## [GIVEN RECORDS]
>>>

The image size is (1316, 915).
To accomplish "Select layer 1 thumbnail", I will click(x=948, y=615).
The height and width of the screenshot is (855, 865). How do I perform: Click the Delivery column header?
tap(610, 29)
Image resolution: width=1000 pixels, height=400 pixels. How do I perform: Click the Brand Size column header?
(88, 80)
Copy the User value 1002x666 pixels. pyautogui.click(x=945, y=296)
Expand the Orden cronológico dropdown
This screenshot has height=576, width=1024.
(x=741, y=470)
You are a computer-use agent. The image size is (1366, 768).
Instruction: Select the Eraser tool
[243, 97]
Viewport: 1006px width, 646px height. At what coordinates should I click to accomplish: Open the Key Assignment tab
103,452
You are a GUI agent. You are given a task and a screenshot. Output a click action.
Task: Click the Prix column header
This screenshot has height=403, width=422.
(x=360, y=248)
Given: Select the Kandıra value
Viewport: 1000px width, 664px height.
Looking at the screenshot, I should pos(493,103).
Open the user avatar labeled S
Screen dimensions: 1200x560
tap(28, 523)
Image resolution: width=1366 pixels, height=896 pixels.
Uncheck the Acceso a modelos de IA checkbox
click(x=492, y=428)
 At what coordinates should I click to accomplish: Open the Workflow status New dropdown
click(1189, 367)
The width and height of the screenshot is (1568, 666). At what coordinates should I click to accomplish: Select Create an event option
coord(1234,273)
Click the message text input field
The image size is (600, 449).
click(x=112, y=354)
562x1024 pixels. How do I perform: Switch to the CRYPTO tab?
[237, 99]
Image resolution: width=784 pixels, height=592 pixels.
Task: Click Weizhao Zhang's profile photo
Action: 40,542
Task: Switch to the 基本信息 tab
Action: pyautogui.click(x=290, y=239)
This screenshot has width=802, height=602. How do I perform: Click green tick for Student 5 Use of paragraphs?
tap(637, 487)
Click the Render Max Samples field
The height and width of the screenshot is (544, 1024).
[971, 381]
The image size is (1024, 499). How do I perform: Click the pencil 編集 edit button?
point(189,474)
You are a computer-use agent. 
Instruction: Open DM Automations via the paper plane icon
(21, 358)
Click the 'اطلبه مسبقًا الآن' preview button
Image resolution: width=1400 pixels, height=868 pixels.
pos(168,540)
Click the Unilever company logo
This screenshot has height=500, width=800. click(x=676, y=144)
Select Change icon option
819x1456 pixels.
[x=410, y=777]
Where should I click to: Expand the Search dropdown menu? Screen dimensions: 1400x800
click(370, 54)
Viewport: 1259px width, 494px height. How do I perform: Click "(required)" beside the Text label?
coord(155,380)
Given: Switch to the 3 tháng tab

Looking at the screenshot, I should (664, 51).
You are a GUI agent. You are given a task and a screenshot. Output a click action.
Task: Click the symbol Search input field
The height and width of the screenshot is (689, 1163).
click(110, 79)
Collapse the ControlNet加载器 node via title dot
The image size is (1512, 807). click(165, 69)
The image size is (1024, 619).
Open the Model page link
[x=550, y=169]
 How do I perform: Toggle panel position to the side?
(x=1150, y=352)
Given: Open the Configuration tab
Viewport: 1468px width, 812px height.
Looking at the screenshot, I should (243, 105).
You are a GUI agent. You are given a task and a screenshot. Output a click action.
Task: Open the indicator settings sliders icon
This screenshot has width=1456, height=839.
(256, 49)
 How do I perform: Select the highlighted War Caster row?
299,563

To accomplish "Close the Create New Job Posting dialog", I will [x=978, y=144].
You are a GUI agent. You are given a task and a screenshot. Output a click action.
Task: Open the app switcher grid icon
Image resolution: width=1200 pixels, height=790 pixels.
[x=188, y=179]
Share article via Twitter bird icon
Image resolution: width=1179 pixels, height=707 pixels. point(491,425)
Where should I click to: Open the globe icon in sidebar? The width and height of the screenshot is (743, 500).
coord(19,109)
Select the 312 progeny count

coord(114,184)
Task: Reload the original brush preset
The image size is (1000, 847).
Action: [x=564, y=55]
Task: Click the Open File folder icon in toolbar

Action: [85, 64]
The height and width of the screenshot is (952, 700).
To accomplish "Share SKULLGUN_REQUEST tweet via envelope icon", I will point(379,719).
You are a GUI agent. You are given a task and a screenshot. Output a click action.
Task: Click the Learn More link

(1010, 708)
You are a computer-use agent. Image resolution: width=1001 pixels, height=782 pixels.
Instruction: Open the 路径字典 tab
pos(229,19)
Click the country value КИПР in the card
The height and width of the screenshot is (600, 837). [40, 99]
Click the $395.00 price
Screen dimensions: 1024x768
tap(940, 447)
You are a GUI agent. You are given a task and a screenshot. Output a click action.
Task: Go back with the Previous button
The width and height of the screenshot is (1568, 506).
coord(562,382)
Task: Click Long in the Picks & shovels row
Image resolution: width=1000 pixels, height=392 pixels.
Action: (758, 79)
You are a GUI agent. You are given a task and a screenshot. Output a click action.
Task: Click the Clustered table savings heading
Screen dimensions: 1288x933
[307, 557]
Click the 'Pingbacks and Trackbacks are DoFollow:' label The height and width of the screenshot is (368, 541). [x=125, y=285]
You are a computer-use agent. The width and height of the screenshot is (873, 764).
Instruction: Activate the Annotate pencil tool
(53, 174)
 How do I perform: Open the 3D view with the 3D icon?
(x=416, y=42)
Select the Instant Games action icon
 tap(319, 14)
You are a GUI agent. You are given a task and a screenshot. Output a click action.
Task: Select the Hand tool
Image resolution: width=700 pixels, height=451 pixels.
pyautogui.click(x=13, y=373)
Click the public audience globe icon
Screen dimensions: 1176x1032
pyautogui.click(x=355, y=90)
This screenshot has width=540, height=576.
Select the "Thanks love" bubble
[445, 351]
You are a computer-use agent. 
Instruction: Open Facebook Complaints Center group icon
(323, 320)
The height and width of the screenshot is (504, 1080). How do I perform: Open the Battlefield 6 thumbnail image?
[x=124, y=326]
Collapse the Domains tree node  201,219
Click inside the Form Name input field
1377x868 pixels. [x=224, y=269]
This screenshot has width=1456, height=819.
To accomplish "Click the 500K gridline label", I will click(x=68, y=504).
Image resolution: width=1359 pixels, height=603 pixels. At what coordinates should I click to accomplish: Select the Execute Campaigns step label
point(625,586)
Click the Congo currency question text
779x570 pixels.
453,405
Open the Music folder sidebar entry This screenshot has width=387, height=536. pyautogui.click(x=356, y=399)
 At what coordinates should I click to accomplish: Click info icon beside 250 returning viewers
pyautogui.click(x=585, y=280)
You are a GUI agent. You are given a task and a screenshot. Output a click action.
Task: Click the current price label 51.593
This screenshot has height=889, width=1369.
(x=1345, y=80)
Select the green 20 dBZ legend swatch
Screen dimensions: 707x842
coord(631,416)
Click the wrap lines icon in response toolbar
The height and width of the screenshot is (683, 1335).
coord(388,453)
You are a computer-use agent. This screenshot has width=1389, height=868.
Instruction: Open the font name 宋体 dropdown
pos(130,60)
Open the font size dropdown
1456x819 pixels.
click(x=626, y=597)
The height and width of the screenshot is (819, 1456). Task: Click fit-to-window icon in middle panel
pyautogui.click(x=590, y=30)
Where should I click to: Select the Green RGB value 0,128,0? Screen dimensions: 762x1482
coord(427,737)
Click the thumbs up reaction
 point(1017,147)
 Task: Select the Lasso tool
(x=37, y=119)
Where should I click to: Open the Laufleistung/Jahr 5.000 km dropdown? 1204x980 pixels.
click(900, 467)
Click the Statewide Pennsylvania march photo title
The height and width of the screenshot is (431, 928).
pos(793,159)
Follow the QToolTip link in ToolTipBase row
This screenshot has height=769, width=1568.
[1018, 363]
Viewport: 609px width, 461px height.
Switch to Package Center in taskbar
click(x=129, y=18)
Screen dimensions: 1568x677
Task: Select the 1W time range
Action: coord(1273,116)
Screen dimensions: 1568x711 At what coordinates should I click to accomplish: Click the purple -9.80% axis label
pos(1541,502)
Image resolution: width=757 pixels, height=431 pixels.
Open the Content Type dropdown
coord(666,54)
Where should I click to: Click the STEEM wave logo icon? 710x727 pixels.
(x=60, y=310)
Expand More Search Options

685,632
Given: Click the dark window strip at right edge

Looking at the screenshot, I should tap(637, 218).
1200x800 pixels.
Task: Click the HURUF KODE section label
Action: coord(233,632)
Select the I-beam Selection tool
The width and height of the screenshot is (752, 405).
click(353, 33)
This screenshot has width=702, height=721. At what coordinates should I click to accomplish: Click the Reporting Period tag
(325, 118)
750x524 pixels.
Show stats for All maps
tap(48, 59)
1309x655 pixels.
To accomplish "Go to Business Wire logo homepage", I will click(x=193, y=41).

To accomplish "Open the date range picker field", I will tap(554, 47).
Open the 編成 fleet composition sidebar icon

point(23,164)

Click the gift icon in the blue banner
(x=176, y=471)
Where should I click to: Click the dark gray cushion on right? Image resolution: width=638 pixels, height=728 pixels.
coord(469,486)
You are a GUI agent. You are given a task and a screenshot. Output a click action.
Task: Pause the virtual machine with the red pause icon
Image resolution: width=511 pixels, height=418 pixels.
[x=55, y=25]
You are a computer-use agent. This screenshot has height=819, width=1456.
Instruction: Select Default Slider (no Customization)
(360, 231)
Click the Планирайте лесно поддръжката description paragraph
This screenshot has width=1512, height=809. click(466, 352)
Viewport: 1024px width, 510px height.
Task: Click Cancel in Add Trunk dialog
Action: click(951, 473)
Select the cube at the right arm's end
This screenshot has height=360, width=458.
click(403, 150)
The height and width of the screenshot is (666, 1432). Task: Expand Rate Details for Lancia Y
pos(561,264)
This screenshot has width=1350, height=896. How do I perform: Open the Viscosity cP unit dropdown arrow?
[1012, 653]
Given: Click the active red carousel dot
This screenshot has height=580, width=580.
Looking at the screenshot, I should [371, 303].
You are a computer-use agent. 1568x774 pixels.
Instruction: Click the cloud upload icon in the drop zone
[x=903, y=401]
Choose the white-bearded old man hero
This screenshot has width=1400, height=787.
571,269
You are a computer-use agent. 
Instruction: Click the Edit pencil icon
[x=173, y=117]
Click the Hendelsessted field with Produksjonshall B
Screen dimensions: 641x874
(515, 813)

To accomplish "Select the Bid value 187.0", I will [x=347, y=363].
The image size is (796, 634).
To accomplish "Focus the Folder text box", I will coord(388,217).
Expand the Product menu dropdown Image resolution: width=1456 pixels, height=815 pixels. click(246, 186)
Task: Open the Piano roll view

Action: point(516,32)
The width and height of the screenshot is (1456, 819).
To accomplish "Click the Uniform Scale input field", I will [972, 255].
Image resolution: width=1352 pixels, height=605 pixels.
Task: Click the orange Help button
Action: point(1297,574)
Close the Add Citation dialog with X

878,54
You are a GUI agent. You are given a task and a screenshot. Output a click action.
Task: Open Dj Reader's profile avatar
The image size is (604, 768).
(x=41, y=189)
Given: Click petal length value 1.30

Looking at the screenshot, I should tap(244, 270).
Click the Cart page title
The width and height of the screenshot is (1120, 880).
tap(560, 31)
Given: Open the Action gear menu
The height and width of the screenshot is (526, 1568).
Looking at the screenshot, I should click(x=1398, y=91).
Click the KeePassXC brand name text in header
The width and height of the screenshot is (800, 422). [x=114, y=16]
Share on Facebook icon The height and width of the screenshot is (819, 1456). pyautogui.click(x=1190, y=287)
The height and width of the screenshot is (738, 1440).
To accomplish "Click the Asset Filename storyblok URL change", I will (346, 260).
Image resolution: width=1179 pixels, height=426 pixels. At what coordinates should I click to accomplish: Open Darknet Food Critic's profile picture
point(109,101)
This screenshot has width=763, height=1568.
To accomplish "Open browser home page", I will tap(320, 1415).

<<<

Render everything from the start of the material above down to the line containing "Copy the User" as a Markdown table with the columns Row and Line, numbering each line and leaving out blank lines.

## [FULL RESPONSE]
| Row | Line |
|---|---|
| 1 | The image size is (1316, 915). |
| 2 | To accomplish "Select layer 1 thumbnail", I will click(x=948, y=615). |
| 3 | The height and width of the screenshot is (855, 865). How do I perform: Click the Delivery column header? |
| 4 | tap(610, 29) |
| 5 | Image resolution: width=1000 pixels, height=400 pixels. How do I perform: Click the Brand Size column header? |
| 6 | (88, 80) |
| 7 | Copy the User value 1002x666 pixels. pyautogui.click(x=945, y=296) |